Le Livret A a connu une des pires années de son histoire en 2010, marquée par une collecte en chute libre, victime d'une rémunération peu attractive et de la concurrence d'autres placements, mais 2011 pourrait se passer sous de meilleurs auspices.
En 2010, la collecte sur douze mois s'est élevée à 7,80 milliards d'euros, portant le stock total à 195,3 milliards d'euros, intérêts compris, a annoncé vendredi la Caisse des dépôts (CDC).
C'est deux fois moins qu'en 2009, où le chiffre avait atteint 16,55 milliards d'euros.
"La chute de la collecte est un trompe-l'oeil, parce qu'elle avait été très forte début 2009 en raison de la banalisation du produit avant de se tasser", observe Cyril Blesson, économiste chez Seeds Finance.
Le 1er janvier 2009 avait vu l'ouverture de la distribution du Livret A à toutes les banques, mettant fin à l'exclusivité de la Banque Postale, de Caisse d'épargne et du Crédit mutuel.
En 2010, les Français ont surtout été dissuadés par une rémunération très peu attractive, avec un taux d'intérêt à 1,25% au premier semestre.
Le passage à 1,75% en juillet a soutenu la tendance en été, où la collecte a été positive, avant une fin d'année plus difficile, sauf en décembre, où les dépôts ont été supérieurs aux retraits, de 1,33 milliard.

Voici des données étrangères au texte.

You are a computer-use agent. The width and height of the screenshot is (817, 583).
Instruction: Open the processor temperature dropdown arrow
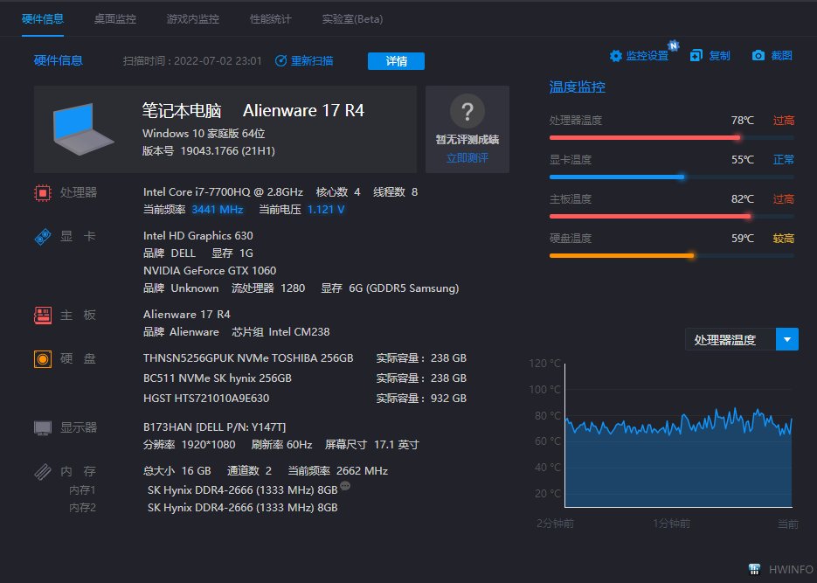[x=787, y=339]
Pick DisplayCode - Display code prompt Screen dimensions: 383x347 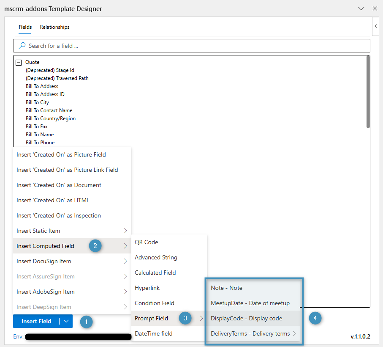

"La décollecte n'a pas été aussi massive qu'elle aurait pu l'être en raison de la rémunération. Le relèvement des taux à l'été a joué favorablement", a résumé M. Blesson.
Surtout, malgré sa défiscalisation, "le Livret A a moins rapporté que les contrats d'assurance vie en euros, qui ont fait au moins 3%", a remarqué Gilles Etienne, directeur associé de la société indépendante de conseil en gestion de patrimoine Cyrus Conseil.
L'assurance vie a connu en effet une année positive, puisqu'à la fin novembre, les cotisations nettes restaient en hausse de 2,8% à 50,1 milliards.
Au total, les sommes déposées sur des contrats d'assurance vie en France atteignaient 1.328 milliards d'euros, soit environ 7 fois plus que sur le Livret A.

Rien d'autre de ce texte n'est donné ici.